◆ Supplied passage:
CFS uses thinner materials with different structural characteristics than hot-rolled sections. Thanks to the efforts of AISI, Cold-formed Steel Engineers Institute (CFSEI), and other industry organizations, there are well-established engineering and fabrication guidelines for orthogonal CFS structures. However, using CFS for complex curved or faceted surfaces still relies on master crafters—now called subject matter experts (SME)—with specialized skills and knowledge.

The relationship between an SME and the project’s architect/engineer (A/E) and contractor has to be defined within terms of the project’s contract documents. For example, a specialist could be a:

vendor assisting the A/E or contractor on a promotional basis;
professional consultant hired by the A/E or contractor to advise on, or take responsibility for, engineering;
properly licensed design professional hired by the contractor; or
supplier providing framing for a project. (Any recommendations to improve or simplify framing would require appropriate change orders or construction change directives prior to deviating from construction documents.)

The BIM boom
Walt Disney Concert Hall in Los Angeles is a poster child for complex architectural surfaces. Many of the curvilinear finishes inside the Frank Gehry-designed building are shaped and supported by armatures of CFS members. The project’s contractor hired an SME to engineer framing solutions and create BIM files to drive computer numerical controlled (CNC) fabrication, communicate with other trades, coordinate dimensions within tolerances of primary structure, and detect clashes with other building elements.

CFS_01 Villard_de_Honnecourt_-_Sketchbook_-_29

Dating back to 13th century France, these reflected ceiling plans by Villard de Honnecourt required subject matter experts (SMEs) to translate design intent into stone. Complex structures still need similar expertise to translate building information models (BIMs) into cold-formed steel. Image courtesy Holst Architecture

While BIM may someday be as well-established as hammer and chisel are to stone masonry, the construction industry is still grappling with the best way to use its digital toolkit. Architects that design complex surfaces tend to be with the same firms gravitating toward BIM. Their models assist in visualizing spaces or establishing overall geometry, yet often lack information necessary to construct a project.

Even when BIM is available for a project, the construction contracts are usually based on sets of drawings and models are issued to builders solely for reference. Despite this, many construction contracts stipulate contractors provide digital data that can be added to the BIM file to show framing and facilitate clash detection. Amidst all this data, someone still has to figure out the best way to install framing and make the translation from virtual to physical. As one experienced installer explains it, “the model still doesn’t tell me where I need to put the stud.”

In addition to growing complexity of architectural shapes and digital practices, the steel framing industry has also evolved.

◆ What is expected: Continue the passage on cold-formed steel framing for complex surfaces, starting after its final sentence.

◆ Provided material:
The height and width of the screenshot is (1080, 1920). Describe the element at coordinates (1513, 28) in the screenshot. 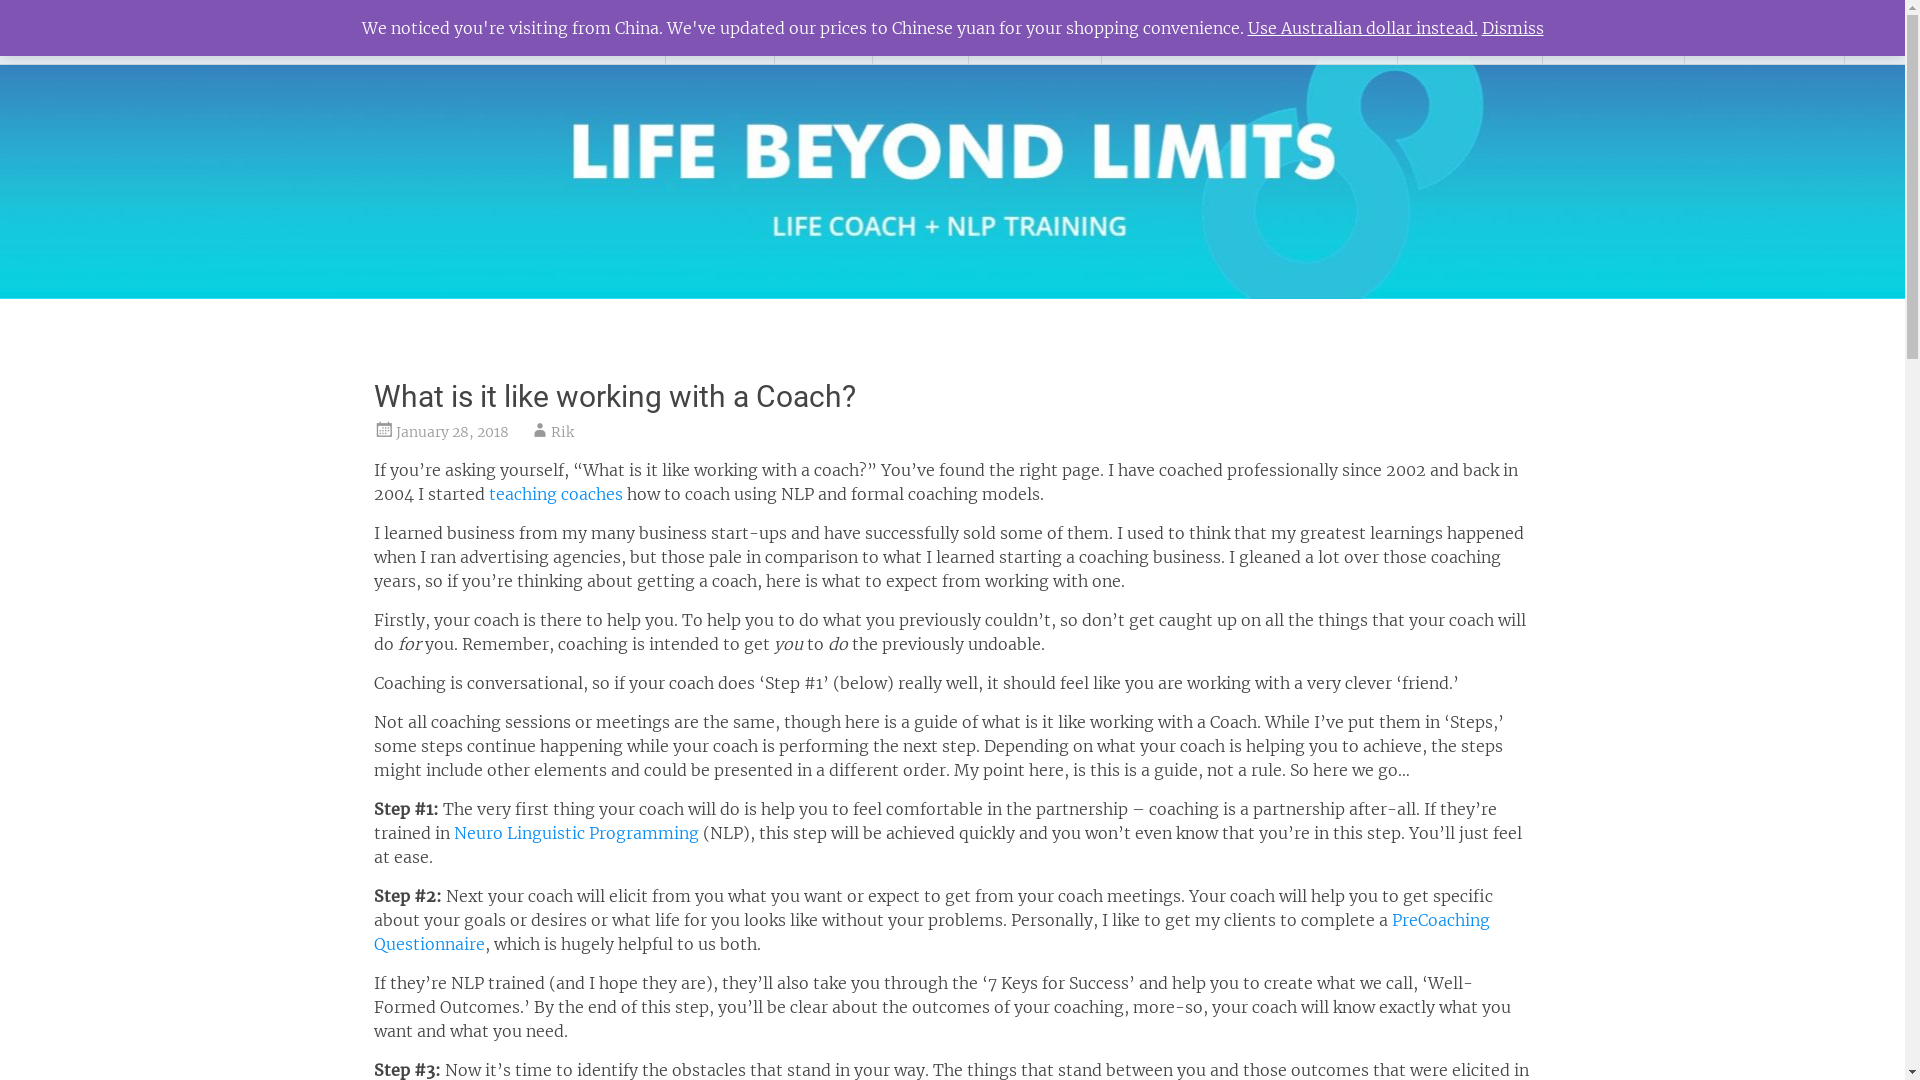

◆ Reply to the exercise:
“In just the past five years, the steel stud industry has undergone a fundamental change,” said Steven A. Etkin, executive vice president/CEO of Association of the Wall and Ceiling Industry (AWCI). “Where once the ‘generic’ steel stud reigned as king, it is rapidly being dethroned by the expanding use of proprietary products with unique profiles, varying stud thickness, and even specialized coatings.”

New tools simplify fabrication of complex shapes. For example, curving studs or tracks used to require a time-consuming process of making multiple cuts in members and then securing them into shape with straps, screws, or welds. New tools bend framing members by making origami-like plications (folds or pleats), and computer numerically controlled (CNC) lasers cut intricate shapes from light-gage steel such as tabs or entire CFS shapes that simplify assembly of components.

Further, codes and standards affecting CFS have been recently revised. There are now three industry associations with competing certification standards. Increased attention also has to be given to sustainability. A subject matter expert has to stay abreast of advances like these.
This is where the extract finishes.